## Create matrix using pairwise calculations between columns in R

Question

New to R, and in over my head!

I am trying to write code that will combine the following steps:

a) Find the minimum values, per row, between two columns

b) Sum the minimum values found

c) Do this among many columns and construct a pairwise matrix of the results

Steps a & b are easy enough for two columns at a time. Like this:

column1 = c(0.08,   0.20,   0.09,   0.19,   0.25,   0.20,   0.00)
column2 = c(0.07,   0.19,   0.09,   0.21,   0.25,   0.19,   0.00)
ps = data.frame(column1, column2)

sum(pmin(ps\$column1,ps\$column2))

But for step c, I am having difficulty writing a code that will perform this operation for each pairwise column comparison in a dataframe consisting of 7 rows and 32 columns.
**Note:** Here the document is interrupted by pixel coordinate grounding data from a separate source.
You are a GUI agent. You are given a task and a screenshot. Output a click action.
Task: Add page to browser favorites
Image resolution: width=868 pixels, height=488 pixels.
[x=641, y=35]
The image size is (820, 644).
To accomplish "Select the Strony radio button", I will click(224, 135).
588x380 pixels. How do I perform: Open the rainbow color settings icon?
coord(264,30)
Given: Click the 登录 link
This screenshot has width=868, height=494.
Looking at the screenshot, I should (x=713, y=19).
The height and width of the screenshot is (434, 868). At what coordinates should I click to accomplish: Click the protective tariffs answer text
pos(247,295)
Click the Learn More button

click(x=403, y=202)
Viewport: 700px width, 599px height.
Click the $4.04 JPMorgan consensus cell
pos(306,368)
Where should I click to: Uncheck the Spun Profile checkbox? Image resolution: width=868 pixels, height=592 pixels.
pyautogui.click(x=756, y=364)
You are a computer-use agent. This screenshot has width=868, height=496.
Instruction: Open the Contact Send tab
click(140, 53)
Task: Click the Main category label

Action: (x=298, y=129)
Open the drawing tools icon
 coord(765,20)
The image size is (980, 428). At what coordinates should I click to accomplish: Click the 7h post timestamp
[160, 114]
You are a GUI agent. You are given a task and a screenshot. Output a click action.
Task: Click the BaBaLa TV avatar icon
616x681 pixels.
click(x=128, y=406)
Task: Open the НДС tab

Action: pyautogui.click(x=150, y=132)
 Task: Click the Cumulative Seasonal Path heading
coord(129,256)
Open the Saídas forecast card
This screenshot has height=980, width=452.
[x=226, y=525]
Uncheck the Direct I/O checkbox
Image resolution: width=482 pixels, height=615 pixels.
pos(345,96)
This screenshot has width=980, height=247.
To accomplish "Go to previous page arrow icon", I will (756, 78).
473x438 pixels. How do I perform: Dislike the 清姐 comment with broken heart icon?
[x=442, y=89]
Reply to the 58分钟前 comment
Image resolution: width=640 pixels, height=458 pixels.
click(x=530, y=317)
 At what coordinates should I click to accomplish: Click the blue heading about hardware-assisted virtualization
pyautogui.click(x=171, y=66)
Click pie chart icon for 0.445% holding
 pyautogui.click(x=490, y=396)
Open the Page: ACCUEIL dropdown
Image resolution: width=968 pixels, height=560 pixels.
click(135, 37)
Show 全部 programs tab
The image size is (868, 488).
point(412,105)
This is what I've come up with so far:

d <- replicate(32, rnorm(7))
c <- combn(seq_len(ncol(d)),2)
mat1 <-  matrix(0,ncol=32,nrow=32,dimnames=list(colnames(d),colnames(d)))
v1 <- unlist(lapply(seq_len(ncol(c)),function(i) {d1<-d[,c[,i]];    length(which(d1[,1]!=0 & d1[,2]!=0)) }))

mat1[lower.tri(mat1)]<-v1

I am pretty sure my issues lie within the "function" command associated with "v1". But I'm stumped and could really use a bit of help!

Again, my goal is to have a 32x32 matrix of the summed minimum values between each pairwise column comparison.

Does this make sense?

Thank you so much.

Show source

## Answers to Create matrix using pairwise calculations between columns in R ( 2 )

1. I think you could try the following (it is a simplistic approach I have to admit):

column1 = c(0.08,   0.20,   0.09,   0.19,   0.25,   0.20,   0.00)
column2 = c(0.07,   0.19,   0.09,   0.21,   0.25,   0.19,   0.00)
column3 = c(0.05,   0.49,   0.39,   0.1,   0.5,   0.11,   0.01)
ps = data.frame(column1, column2, column3)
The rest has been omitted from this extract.